Anlässlich der Eröffnung der neuen Designabteilung des Museums kamen 2012 ehemalige Studenten und Studentinnen mit Rams zusammen, so auch Andreas Hackbarth: „Der Zufall wollte es, dass ich sein allererster Student war, ganz zu Beginn seiner Lehrzeit in Hamburg. Ich hatte damals mein Studium praktisch abgeschlossen und hängte noch zwei Semester dran, sozusagen als Meisterschüler. Die langen Gespräche in dieser Anfangsphase brachten uns auf besondere Weise zusammen. Wir haben bis heute Kontakt.” Rams vermittelte Hackbarth nach dessen Studium einen Platz in der Designabteilung bei Braun, für ein Jahr. Und als Rams in den 1990er Jahren von Tecnolumen gefragt wurde, ob er für das Unternehmen eine Arbeitsleuchte entwerfen könne, erinnerte er sich an seinen ehemaligen Studenten und perfektionierte zusammen mit diesem einen Entwurf, den Hackbarth bei Rams in Hamburg als Projekt entwickelt hatte. Der Leuchte „RHa 1” war aus verschiedenen Gründen – auch wegen ihres hohen Endpreises um die 1000 DM – kein wirtschaftlicher Erfolg beschieden. Sie wird aber heute unter Rams-Sammlern hochgeschätzt und bleibt ein seltenes und leuchtendes Beispiel für eine enge Zusammenarbeit zwischen Professor und Student – bis zur Serienreife. Hackbarth: „Es war für mich 2012 schon ein echtes Déjà-vu, ihn wieder an seinem alten Schreibtisch in diesem Hamburger Museum sitzen zu sehen. Ich habe ihm damals drei grüne Äpfel mitgebracht, denn die gehörten immer zur Standard-Ausstattung auf seinem Tisch, als er unser Professor war.”

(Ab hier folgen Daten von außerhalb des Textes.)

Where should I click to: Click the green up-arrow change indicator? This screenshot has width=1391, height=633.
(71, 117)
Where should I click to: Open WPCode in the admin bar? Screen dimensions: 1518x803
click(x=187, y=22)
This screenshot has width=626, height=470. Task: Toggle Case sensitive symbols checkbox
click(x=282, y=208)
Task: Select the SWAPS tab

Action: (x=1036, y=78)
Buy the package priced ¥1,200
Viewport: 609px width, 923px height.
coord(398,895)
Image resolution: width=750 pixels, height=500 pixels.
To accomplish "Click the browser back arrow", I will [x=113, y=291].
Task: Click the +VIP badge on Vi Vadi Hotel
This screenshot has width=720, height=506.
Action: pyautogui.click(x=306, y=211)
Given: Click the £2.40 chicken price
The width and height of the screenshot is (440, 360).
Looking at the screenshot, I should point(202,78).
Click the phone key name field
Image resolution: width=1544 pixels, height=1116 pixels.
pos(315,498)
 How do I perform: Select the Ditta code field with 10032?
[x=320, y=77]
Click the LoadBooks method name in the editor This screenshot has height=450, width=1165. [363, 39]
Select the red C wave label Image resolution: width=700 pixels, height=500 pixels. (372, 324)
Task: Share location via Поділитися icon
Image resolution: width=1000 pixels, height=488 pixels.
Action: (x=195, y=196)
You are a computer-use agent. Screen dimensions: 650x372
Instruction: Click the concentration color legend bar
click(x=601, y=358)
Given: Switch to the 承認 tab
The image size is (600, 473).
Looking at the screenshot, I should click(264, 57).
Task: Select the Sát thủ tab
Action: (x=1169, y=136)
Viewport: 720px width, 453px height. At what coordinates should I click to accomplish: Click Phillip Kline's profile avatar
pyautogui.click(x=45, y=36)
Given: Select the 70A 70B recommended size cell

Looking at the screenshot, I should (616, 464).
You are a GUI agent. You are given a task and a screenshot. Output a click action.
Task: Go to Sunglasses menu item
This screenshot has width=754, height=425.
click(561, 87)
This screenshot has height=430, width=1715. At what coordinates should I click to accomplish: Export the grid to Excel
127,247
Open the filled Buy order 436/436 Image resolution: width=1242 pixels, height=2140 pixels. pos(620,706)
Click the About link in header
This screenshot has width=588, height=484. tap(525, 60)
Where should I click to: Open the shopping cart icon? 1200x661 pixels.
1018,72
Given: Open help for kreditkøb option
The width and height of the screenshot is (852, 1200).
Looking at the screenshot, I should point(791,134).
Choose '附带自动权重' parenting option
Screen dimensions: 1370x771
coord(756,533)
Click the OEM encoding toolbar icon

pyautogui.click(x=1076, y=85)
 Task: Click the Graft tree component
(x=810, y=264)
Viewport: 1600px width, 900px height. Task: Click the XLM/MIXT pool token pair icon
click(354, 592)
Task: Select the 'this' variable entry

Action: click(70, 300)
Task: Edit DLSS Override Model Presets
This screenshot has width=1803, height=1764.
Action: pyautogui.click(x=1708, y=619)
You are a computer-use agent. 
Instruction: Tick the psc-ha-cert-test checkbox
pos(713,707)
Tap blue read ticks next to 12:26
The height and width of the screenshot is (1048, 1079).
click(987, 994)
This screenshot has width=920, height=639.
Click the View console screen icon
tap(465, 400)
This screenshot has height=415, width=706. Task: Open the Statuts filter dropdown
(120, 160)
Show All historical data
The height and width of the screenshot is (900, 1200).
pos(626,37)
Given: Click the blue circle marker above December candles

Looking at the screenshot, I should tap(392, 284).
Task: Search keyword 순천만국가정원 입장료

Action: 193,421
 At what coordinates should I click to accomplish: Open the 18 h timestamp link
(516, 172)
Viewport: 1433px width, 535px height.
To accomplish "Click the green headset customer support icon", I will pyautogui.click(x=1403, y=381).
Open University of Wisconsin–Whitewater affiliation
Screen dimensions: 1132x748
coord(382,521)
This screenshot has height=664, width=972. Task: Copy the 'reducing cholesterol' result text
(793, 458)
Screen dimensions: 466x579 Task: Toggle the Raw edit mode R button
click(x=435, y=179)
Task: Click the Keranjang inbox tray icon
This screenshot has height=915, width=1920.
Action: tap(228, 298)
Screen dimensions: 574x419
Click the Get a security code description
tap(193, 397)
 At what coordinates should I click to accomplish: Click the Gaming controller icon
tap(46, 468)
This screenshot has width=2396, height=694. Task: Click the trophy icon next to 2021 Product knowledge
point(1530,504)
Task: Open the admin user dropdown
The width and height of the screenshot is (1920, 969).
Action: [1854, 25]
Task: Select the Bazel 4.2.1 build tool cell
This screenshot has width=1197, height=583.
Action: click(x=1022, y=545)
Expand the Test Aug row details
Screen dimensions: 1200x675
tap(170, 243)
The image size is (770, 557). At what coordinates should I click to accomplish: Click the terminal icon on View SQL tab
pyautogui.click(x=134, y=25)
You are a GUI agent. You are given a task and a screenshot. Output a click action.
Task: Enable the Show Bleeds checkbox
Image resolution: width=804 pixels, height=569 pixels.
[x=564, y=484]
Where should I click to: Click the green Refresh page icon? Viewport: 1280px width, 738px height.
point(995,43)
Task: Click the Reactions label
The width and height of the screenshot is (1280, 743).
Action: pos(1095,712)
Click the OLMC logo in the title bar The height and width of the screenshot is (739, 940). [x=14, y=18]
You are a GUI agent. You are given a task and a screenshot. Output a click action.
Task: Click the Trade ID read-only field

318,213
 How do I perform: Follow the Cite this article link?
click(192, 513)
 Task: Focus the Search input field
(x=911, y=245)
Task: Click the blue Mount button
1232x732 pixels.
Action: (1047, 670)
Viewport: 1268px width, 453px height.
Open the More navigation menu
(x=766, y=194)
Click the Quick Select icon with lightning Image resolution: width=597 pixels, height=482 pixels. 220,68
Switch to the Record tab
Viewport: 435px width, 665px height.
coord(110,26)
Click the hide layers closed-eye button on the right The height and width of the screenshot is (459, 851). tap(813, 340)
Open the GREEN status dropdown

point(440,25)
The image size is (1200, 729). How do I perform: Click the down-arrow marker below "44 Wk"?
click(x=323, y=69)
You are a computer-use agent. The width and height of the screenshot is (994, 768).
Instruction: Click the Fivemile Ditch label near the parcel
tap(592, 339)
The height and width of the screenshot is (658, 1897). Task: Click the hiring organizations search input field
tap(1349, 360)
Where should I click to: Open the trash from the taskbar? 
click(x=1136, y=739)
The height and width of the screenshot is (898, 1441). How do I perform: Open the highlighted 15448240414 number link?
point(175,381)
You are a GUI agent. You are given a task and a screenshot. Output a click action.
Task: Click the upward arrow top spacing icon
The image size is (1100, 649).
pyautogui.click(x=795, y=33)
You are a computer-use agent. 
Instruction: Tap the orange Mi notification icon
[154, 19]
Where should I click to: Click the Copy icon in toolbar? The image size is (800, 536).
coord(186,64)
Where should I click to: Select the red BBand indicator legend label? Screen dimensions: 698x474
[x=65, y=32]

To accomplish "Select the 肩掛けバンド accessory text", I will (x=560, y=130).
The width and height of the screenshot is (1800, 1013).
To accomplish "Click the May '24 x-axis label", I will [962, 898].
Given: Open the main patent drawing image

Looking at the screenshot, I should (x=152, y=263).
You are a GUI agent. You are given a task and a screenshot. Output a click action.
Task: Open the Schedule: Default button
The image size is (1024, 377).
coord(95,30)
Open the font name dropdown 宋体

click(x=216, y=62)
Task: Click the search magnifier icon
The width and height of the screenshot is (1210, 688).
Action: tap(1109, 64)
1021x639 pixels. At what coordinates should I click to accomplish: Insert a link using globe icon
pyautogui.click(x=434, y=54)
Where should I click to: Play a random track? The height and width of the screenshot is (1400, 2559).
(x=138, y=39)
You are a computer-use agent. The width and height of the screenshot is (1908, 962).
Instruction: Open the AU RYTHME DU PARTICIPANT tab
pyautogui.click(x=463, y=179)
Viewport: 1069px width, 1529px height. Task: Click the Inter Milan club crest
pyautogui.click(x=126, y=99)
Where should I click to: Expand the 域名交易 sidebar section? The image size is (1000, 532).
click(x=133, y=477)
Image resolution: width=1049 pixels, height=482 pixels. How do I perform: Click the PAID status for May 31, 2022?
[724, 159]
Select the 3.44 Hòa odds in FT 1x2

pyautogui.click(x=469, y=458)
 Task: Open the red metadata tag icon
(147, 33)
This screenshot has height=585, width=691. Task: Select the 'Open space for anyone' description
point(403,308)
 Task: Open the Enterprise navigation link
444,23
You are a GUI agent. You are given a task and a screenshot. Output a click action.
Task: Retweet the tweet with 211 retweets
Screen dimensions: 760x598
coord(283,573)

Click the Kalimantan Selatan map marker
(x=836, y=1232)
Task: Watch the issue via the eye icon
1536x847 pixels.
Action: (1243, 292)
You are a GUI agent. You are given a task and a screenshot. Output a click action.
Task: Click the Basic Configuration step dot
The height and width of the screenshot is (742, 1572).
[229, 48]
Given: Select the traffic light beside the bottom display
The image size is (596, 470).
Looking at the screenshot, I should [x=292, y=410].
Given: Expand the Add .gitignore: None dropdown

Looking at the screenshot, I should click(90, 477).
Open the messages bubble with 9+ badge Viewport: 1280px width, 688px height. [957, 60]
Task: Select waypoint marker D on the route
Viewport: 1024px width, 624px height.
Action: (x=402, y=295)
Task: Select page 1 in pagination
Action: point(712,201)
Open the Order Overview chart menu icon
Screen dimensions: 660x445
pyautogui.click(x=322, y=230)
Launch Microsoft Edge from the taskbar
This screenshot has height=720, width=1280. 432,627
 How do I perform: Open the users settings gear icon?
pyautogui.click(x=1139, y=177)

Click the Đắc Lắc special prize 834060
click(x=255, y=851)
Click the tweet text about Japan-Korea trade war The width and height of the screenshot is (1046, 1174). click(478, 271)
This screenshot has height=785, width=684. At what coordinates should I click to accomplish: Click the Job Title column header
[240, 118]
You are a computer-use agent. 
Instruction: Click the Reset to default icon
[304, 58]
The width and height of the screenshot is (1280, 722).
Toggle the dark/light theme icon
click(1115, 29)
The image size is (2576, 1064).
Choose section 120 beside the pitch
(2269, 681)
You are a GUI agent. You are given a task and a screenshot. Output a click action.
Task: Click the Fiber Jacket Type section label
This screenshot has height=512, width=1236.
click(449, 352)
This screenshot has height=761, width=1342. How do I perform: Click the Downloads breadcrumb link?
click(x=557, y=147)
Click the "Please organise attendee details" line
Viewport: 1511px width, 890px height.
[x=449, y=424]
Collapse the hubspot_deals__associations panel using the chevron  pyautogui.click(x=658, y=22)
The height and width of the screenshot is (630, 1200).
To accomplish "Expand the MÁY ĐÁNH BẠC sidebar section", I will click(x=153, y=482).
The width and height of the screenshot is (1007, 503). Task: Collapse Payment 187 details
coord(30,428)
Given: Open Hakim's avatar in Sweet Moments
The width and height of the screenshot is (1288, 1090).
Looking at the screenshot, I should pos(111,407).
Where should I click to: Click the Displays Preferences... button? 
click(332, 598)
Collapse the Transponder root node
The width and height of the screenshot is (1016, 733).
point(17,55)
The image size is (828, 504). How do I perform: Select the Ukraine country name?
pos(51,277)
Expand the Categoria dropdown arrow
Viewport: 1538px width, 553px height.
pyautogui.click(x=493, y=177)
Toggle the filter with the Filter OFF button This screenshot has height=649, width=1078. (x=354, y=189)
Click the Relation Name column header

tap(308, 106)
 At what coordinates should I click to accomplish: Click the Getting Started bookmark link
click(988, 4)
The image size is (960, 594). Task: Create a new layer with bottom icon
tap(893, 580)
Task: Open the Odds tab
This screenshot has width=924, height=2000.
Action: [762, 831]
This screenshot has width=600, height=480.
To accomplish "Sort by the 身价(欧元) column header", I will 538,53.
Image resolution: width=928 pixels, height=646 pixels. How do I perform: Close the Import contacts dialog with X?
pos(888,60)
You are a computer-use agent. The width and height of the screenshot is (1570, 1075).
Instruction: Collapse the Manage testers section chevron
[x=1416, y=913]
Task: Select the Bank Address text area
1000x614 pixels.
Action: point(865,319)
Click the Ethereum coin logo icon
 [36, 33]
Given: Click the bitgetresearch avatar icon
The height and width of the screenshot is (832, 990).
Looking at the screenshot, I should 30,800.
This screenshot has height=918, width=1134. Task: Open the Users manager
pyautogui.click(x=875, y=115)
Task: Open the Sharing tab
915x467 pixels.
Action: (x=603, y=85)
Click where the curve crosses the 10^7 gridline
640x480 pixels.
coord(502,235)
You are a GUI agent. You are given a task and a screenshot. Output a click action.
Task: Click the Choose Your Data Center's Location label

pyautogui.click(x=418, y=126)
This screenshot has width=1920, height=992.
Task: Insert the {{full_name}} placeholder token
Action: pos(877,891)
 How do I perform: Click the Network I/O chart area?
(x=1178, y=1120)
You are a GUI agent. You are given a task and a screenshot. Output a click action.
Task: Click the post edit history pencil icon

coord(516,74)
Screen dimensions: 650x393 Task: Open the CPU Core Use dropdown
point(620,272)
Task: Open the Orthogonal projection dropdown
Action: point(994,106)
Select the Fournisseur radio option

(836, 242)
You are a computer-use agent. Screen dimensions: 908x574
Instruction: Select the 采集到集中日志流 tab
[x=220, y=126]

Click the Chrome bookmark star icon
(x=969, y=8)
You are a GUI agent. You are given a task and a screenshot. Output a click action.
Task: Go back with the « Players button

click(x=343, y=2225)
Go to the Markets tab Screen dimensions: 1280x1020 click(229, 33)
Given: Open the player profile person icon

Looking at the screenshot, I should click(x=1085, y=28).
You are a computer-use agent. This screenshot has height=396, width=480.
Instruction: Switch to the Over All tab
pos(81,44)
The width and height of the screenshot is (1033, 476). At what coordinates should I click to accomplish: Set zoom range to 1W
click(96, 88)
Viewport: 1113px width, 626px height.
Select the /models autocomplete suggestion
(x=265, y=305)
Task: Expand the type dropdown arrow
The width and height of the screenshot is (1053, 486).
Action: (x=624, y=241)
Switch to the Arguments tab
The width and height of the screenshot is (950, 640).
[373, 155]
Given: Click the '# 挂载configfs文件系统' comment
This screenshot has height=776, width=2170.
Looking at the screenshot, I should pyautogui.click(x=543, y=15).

Rams-Möbel im Rams-Raum: Elemente des Vitsœ-Stapel-programms gruppieren sich um einen bodennahen Tisch 
Foto: Jo Klatt © Hartmut Jatzke-Wigand
Auch die Hamburger Licht-Designerin Ulrike Brandi hat in den achtziger Jahren bei Rams studiert und erinnert sich: „Er war verlässlich da und man konnte ihn praktisch zu jeder Tages- und Nachtzeit um Rat fragen, das war klasse. Rams hat selten Aufgaben oder Themen vorgegeben, sondern einen einfach unterstützt. Sehr akribisch und engagiert.” In seinem Buch Weniger, aber besser stellt der Designer ausgewählte Studentenarbeiten vor: von einem Stapelstuhl für die Aula der Hochschule (Angela Knoop) über eine Isolierflasche (Maja Gorges) bis zum Konzept für einen ökologischen Waschsalon (Peter Eckart, Jochen Henkels). Rams ist überzeugt: „Gutes Design beginnt mit der Ausbildung von guten Designern.” Aber er bezeichnet in seinem Buch die Qualität der Designausbildung in Deutschland als „fragwürdig” und nennt als Hauptgrund die Vielzahl der Schulen. Von diesen hätten die meisten nicht die Möglichkeit, Industrie-Designer so auszubilden, „dass sie den hohen und komplexen Anforderungen der Praxis entsprechen”. Leider hat sich in den letzten Jahrzehnten an dieser Situation kaum etwas geändert. Eine bessere Ausbildung für weniger Designstudierende – hier zeigt sich eine neue und sehr aktuelle Facette des berühmten Credos von Rams.